Le recours inces­sant au mot “crise” per­met aux politi­ciens de con­forter le peu­ple dans l’idée que leur action vaut remède. La crise est pas­sagère, il n’est que de trou­ver les solu­tions pour y met­tre fin. Rem­plaçons main­tenant ce mot par l’ex­pres­sion “rééquili­brage économique”. Alors le rôle des politi­ciens est dis­crédité. Il n’est aucun moyen de lut­ter con­tre les effets d’une com­péti­tion entre pays engagés sur le marché inter­na­tion­al sinon le tra­vail. En d’autres ter­mes, eu égard aux avan­tages com­para­t­ifs de l’Eu­rope, tout porte à croire que dans les prochaines années (et j’ex­cepte ici les expé­di­ents que seraient la guerre, la coloni­sa­tion, un change­ment de régime…) le niveau de vie sera divisé par qua­tre. Si l’on s’en tient à l’analyse de la déci­sion poli­tique que fait Haber­mas dans La tech­nique et la sci­ence comme idéolo­gie, la classe poli­tique ayant renon­cé, faute de valeurs sur lesquelles la fonder, à toute pra­tique autonome de la déci­sion, et après s’en être tenu à l’ap­pli­ca­tion de solu­tions tech­nique mis­es en évi­dence par le tra­vail des experts, dupe éhon­té­ment le peu­ple en usant d’un mot, le mot “crise”, qui lui per­me­t­tra, espère-t-elle, de se main­tenir au pou­voir (alors que celui-ci, logique­ment, devrait revenir aux tech­ni­ciens — principe d’ac­tion évi­dent de la tech­nocratie bruxelloise).

Dérive

easy­Jet — sor­ti en librairie ce matin, le livre sus­cite aus­sitôt une chronique que me sig­nale l’édi­teur.

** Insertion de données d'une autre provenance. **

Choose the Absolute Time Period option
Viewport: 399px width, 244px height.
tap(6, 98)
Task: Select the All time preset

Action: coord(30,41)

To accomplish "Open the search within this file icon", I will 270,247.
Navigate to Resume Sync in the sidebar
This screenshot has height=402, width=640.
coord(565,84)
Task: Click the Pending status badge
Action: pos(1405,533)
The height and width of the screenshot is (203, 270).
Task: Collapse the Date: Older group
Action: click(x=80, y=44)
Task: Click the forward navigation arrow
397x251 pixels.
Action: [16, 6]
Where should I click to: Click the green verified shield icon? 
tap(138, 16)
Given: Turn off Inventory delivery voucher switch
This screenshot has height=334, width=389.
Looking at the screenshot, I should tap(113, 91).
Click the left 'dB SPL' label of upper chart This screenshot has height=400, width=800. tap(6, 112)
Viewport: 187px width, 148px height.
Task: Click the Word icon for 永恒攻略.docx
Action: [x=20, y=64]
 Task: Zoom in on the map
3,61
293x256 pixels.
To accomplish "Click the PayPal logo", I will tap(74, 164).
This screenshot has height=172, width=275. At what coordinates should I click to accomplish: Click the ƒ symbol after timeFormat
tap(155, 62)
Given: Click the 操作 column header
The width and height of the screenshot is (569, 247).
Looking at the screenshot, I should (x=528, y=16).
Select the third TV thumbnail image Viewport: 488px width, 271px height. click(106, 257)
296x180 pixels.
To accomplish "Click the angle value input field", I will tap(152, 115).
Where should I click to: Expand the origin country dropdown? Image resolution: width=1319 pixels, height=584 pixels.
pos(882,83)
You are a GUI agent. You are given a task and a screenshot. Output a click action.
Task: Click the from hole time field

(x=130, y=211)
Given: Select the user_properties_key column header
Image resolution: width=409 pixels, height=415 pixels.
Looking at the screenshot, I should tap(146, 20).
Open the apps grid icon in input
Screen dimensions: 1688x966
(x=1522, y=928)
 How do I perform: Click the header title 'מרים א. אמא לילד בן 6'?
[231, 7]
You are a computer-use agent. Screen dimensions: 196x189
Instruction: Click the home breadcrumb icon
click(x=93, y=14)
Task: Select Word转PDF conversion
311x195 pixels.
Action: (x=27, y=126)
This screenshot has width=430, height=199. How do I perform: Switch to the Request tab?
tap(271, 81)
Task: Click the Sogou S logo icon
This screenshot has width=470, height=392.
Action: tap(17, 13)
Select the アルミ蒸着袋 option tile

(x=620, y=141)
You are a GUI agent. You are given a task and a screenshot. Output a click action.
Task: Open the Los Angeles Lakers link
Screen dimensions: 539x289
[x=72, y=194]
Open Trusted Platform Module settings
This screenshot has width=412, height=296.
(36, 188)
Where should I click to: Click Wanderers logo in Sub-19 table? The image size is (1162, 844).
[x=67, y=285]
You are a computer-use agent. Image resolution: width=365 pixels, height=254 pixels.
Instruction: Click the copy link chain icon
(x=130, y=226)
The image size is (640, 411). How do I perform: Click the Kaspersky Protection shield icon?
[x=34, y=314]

Le jour­nal­iste, lié à un site inter­net con­sacré à l’avi­a­tion, fait du texte une présen­ta­tion hon­nête et sans intérêt qu’il agré­mente de pho­togra­phies. Il con­clut par un appel aux réac­tions de lecteurs. Or, je con­state qu’en effet ceux-ci ont réa­gi et se sont emparés des seuls élé­ments dans la chronique qui per­me­t­tent de rebondir: la nature polémique de la démarche et l’ac­cent mis sur l’in­con­fort du trans­port low-cost, de telle façon que dans le dia­logue qui se noue en ligne entre quelques dizaines d’in­ter­locu­teurs, il est dit que l’au­teur n’a écrit ce livre que pour gag­n­er de l’ar­gent, qu’il n’y prob­a­ble­ment jamais voy­agé à bord d’un avion easy­Jet, qu’il polémique inutile­ment et qu’il est pour le moins arro­gant de cri­ti­quer un mod­èle de voy­age pop­u­laire lorsqu’on se déplace en pre­mière classe une flûte de cham­pagne à la main. L’ironie veut que, retour de Sala­manque, je me trou­ve quelques heures plus tard à bord d’un avion de la com­pag­nie Swiss, tassé, bous­culé et trans­porté comme une marchan­dise. Mais le plus éton­nant est encore la vitesse de dérive que les com­men­taires impri­ment au texte: parce que le jour­nal­iste a qual­i­fié de “polémique” un texte dont ce n’est aucune­ment la voca­tion et qui, s’il était, le serait par défaut, des lecteurs qui ne l’ont pas lu s’en empar­ent pour faire val­oir des posi­tions générales et vindicatives.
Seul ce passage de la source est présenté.